*Required work*. Write every record out again exactly as shown below.

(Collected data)
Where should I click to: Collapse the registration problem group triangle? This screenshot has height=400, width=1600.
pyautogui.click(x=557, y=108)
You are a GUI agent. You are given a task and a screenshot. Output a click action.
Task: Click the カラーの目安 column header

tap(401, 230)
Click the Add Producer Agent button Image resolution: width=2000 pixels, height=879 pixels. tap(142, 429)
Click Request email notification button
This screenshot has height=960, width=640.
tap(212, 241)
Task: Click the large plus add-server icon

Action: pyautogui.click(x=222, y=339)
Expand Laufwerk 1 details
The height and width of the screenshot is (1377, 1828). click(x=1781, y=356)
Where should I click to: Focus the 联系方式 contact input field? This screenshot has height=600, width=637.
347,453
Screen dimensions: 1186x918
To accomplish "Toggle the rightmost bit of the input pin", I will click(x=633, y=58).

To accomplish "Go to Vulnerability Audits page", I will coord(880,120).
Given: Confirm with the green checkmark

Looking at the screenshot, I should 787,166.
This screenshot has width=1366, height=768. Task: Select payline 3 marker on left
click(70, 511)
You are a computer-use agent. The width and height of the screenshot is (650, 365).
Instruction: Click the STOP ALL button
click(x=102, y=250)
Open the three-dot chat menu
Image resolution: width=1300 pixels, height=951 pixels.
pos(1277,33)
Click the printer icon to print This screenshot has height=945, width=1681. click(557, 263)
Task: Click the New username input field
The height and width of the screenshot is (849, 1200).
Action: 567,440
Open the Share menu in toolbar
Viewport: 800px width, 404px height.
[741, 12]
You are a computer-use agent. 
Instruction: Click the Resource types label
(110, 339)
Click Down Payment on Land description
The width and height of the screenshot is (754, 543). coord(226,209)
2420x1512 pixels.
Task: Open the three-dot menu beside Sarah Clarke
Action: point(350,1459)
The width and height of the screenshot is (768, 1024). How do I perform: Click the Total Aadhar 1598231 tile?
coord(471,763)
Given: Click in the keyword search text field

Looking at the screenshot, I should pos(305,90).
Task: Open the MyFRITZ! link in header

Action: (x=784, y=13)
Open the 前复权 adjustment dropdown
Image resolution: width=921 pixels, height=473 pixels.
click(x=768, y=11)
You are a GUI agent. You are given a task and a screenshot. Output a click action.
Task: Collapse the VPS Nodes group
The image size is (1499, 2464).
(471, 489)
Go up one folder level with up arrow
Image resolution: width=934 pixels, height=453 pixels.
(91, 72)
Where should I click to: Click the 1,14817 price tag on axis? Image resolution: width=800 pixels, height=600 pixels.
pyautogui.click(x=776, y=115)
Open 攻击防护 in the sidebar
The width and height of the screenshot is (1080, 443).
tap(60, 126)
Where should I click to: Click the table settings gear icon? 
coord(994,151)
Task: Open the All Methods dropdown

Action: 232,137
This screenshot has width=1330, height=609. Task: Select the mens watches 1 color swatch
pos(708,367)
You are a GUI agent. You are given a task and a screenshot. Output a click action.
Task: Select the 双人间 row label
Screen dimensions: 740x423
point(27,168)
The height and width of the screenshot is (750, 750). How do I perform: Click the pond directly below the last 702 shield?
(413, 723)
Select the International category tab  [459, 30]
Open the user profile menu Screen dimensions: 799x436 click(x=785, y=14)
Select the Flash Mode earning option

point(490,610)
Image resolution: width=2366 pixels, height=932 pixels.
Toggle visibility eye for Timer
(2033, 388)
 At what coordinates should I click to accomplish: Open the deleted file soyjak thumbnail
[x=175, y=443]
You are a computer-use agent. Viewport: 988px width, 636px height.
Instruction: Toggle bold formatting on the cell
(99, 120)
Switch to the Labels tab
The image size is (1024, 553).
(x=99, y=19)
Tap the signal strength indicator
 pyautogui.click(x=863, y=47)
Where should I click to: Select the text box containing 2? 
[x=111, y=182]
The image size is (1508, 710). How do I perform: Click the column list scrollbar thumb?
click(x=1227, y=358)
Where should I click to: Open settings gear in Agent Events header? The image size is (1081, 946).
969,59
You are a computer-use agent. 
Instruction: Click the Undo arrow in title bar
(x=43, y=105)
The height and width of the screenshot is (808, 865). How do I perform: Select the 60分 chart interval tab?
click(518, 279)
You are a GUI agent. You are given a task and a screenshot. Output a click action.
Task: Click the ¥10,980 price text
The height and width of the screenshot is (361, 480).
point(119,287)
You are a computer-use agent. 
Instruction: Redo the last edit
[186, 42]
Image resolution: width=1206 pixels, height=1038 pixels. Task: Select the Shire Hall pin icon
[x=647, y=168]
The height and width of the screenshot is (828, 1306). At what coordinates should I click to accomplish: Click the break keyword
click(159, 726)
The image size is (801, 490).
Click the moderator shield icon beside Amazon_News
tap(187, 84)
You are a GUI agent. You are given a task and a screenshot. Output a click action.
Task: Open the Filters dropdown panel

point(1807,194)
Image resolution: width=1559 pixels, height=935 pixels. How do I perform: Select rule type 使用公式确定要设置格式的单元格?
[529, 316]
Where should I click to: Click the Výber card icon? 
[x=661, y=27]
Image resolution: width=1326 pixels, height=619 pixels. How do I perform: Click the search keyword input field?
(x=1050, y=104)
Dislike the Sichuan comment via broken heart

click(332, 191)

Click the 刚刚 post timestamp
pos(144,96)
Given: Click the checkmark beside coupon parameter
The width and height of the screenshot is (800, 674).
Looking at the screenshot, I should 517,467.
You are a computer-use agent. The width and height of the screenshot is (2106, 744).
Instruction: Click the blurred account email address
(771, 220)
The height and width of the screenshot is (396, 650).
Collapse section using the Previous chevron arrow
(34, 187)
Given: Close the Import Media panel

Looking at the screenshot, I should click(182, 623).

*Answer to this task*.
Where should I click to: Collapse the registration problem group triangle? This screenshot has height=400, width=1600.
pyautogui.click(x=557, y=108)
You are a GUI agent. You are given a task and a screenshot. Output a click action.
Task: Click the カラーの目安 column header

tap(401, 230)
Click the Add Producer Agent button Image resolution: width=2000 pixels, height=879 pixels. tap(142, 429)
Click Request email notification button
This screenshot has height=960, width=640.
tap(212, 241)
Task: Click the large plus add-server icon

Action: pyautogui.click(x=222, y=339)
Expand Laufwerk 1 details
The height and width of the screenshot is (1377, 1828). click(x=1781, y=356)
Where should I click to: Focus the 联系方式 contact input field? This screenshot has height=600, width=637.
347,453
Screen dimensions: 1186x918
To accomplish "Toggle the rightmost bit of the input pin", I will click(x=633, y=58).

To accomplish "Go to Vulnerability Audits page", I will coord(880,120).
Given: Confirm with the green checkmark

Looking at the screenshot, I should 787,166.
This screenshot has width=1366, height=768. Task: Select payline 3 marker on left
click(70, 511)
You are a computer-use agent. The width and height of the screenshot is (650, 365).
Instruction: Click the STOP ALL button
click(x=102, y=250)
Open the three-dot chat menu
Image resolution: width=1300 pixels, height=951 pixels.
pos(1277,33)
Click the printer icon to print This screenshot has height=945, width=1681. click(557, 263)
Task: Click the New username input field
The height and width of the screenshot is (849, 1200).
Action: 567,440
Open the Share menu in toolbar
Viewport: 800px width, 404px height.
[741, 12]
You are a computer-use agent. 
Instruction: Click the Resource types label
(110, 339)
Click Down Payment on Land description
The width and height of the screenshot is (754, 543). coord(226,209)
2420x1512 pixels.
Task: Open the three-dot menu beside Sarah Clarke
Action: point(350,1459)
The width and height of the screenshot is (768, 1024). How do I perform: Click the Total Aadhar 1598231 tile?
coord(471,763)
Given: Click in the keyword search text field

Looking at the screenshot, I should pos(305,90).
Task: Open the MyFRITZ! link in header

Action: (x=784, y=13)
Open the 前复权 adjustment dropdown
Image resolution: width=921 pixels, height=473 pixels.
click(x=768, y=11)
You are a GUI agent. You are given a task and a screenshot. Output a click action.
Task: Collapse the VPS Nodes group
The image size is (1499, 2464).
(471, 489)
Go up one folder level with up arrow
Image resolution: width=934 pixels, height=453 pixels.
(91, 72)
Where should I click to: Click the 1,14817 price tag on axis? Image resolution: width=800 pixels, height=600 pixels.
pyautogui.click(x=776, y=115)
Open 攻击防护 in the sidebar
The width and height of the screenshot is (1080, 443).
tap(60, 126)
Where should I click to: Click the table settings gear icon? 
coord(994,151)
Task: Open the All Methods dropdown

Action: 232,137
This screenshot has width=1330, height=609. Task: Select the mens watches 1 color swatch
pos(708,367)
You are a GUI agent. You are given a task and a screenshot. Output a click action.
Task: Select the 双人间 row label
Screen dimensions: 740x423
point(27,168)
The height and width of the screenshot is (750, 750). How do I perform: Click the pond directly below the last 702 shield?
(413, 723)
Select the International category tab  [459, 30]
Open the user profile menu Screen dimensions: 799x436 click(x=785, y=14)
Select the Flash Mode earning option

point(490,610)
Image resolution: width=2366 pixels, height=932 pixels.
Toggle visibility eye for Timer
(2033, 388)
 At what coordinates should I click to accomplish: Open the deleted file soyjak thumbnail
[x=175, y=443]
You are a computer-use agent. Viewport: 988px width, 636px height.
Instruction: Toggle bold formatting on the cell
(99, 120)
Switch to the Labels tab
The image size is (1024, 553).
(x=99, y=19)
Tap the signal strength indicator
 pyautogui.click(x=863, y=47)
Where should I click to: Select the text box containing 2? 
[x=111, y=182]
The image size is (1508, 710). How do I perform: Click the column list scrollbar thumb?
click(x=1227, y=358)
Where should I click to: Open settings gear in Agent Events header? The image size is (1081, 946).
969,59
You are a computer-use agent. 
Instruction: Click the Undo arrow in title bar
(x=43, y=105)
The height and width of the screenshot is (808, 865). How do I perform: Select the 60分 chart interval tab?
click(518, 279)
You are a GUI agent. You are given a task and a screenshot. Output a click action.
Task: Click the ¥10,980 price text
The height and width of the screenshot is (361, 480).
point(119,287)
You are a computer-use agent. 
Instruction: Redo the last edit
[186, 42]
Image resolution: width=1206 pixels, height=1038 pixels. Task: Select the Shire Hall pin icon
[x=647, y=168]
The height and width of the screenshot is (828, 1306). At what coordinates should I click to accomplish: Click the break keyword
click(159, 726)
The image size is (801, 490).
Click the moderator shield icon beside Amazon_News
tap(187, 84)
You are a GUI agent. You are given a task and a screenshot. Output a click action.
Task: Open the Filters dropdown panel

point(1807,194)
Image resolution: width=1559 pixels, height=935 pixels. How do I perform: Select rule type 使用公式确定要设置格式的单元格?
[529, 316]
Where should I click to: Click the Výber card icon? 
[x=661, y=27]
Image resolution: width=1326 pixels, height=619 pixels. How do I perform: Click the search keyword input field?
(x=1050, y=104)
Dislike the Sichuan comment via broken heart

click(332, 191)

Click the 刚刚 post timestamp
pos(144,96)
Given: Click the checkmark beside coupon parameter
The width and height of the screenshot is (800, 674).
Looking at the screenshot, I should 517,467.
You are a computer-use agent. The width and height of the screenshot is (2106, 744).
Instruction: Click the blurred account email address
(771, 220)
The height and width of the screenshot is (396, 650).
Collapse section using the Previous chevron arrow
(34, 187)
Given: Close the Import Media panel

Looking at the screenshot, I should click(182, 623).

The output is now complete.